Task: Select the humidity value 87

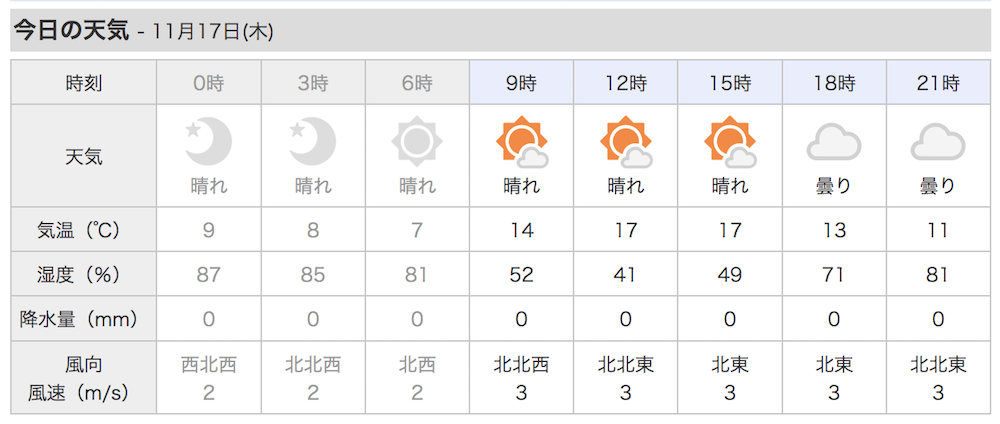Action: coord(209,274)
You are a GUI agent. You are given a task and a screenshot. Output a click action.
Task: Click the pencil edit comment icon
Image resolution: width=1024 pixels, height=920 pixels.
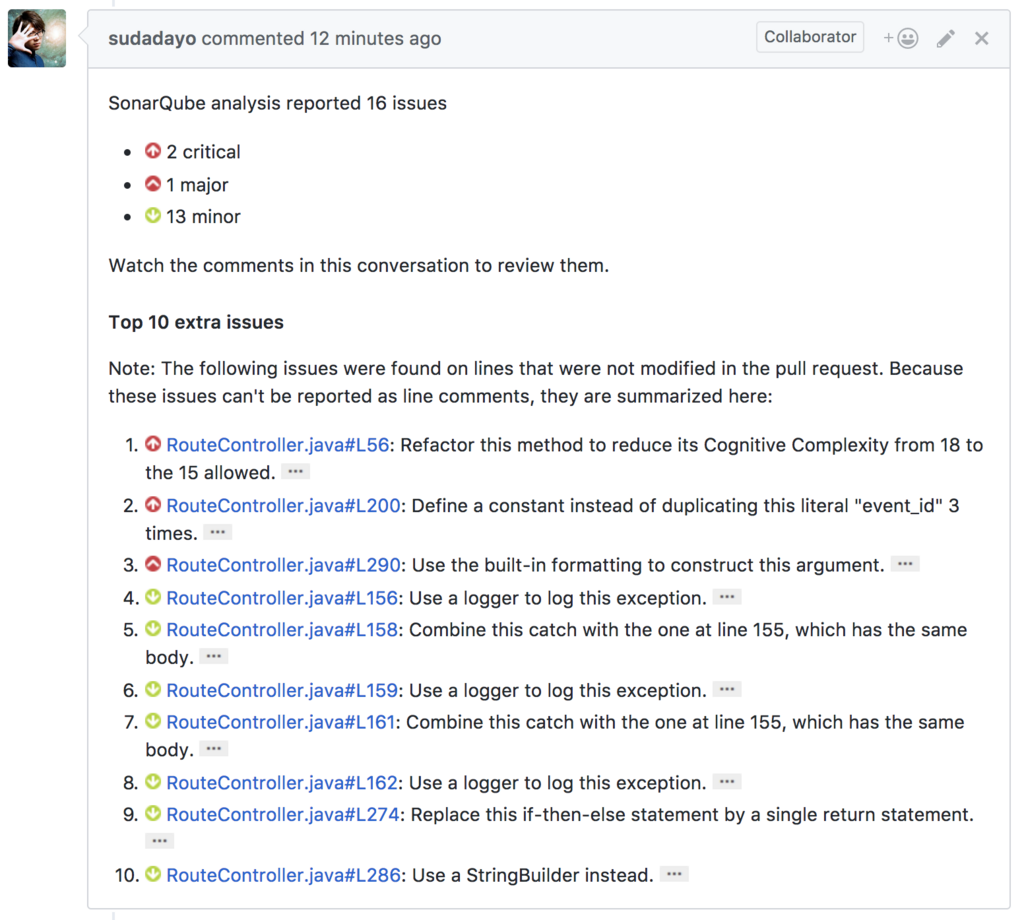tap(945, 38)
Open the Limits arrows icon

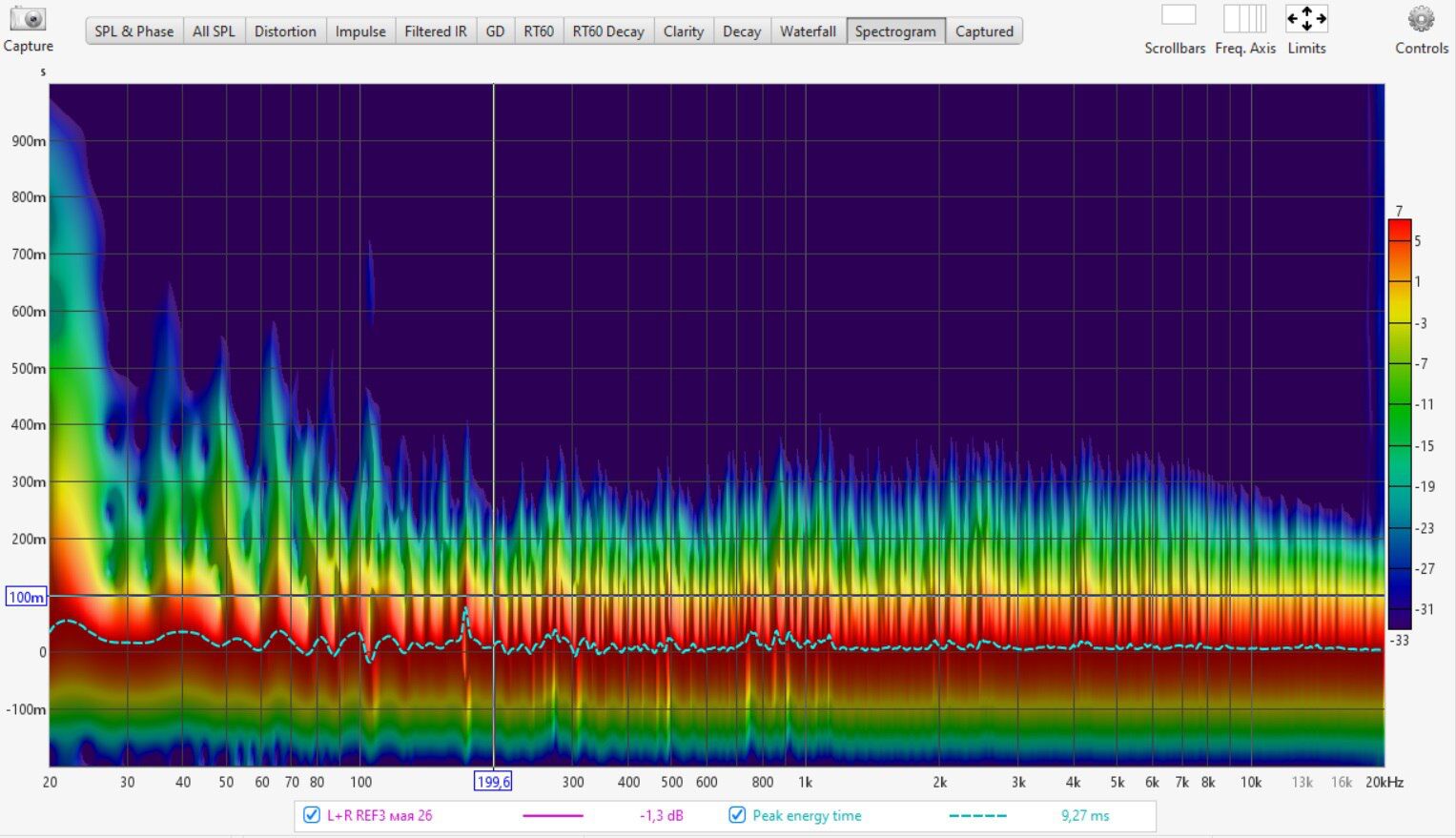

********************

Directions for this task: Keep the pictures out, and write out the rest of the data above word for word.

Response to the task:
Task: Select the humidity value 87

Action: coord(209,274)
You are a GUI agent. You are given a task and a screenshot. Output a click action.
Task: Click the pencil edit comment icon
Image resolution: width=1024 pixels, height=920 pixels.
tap(945, 38)
Open the Limits arrows icon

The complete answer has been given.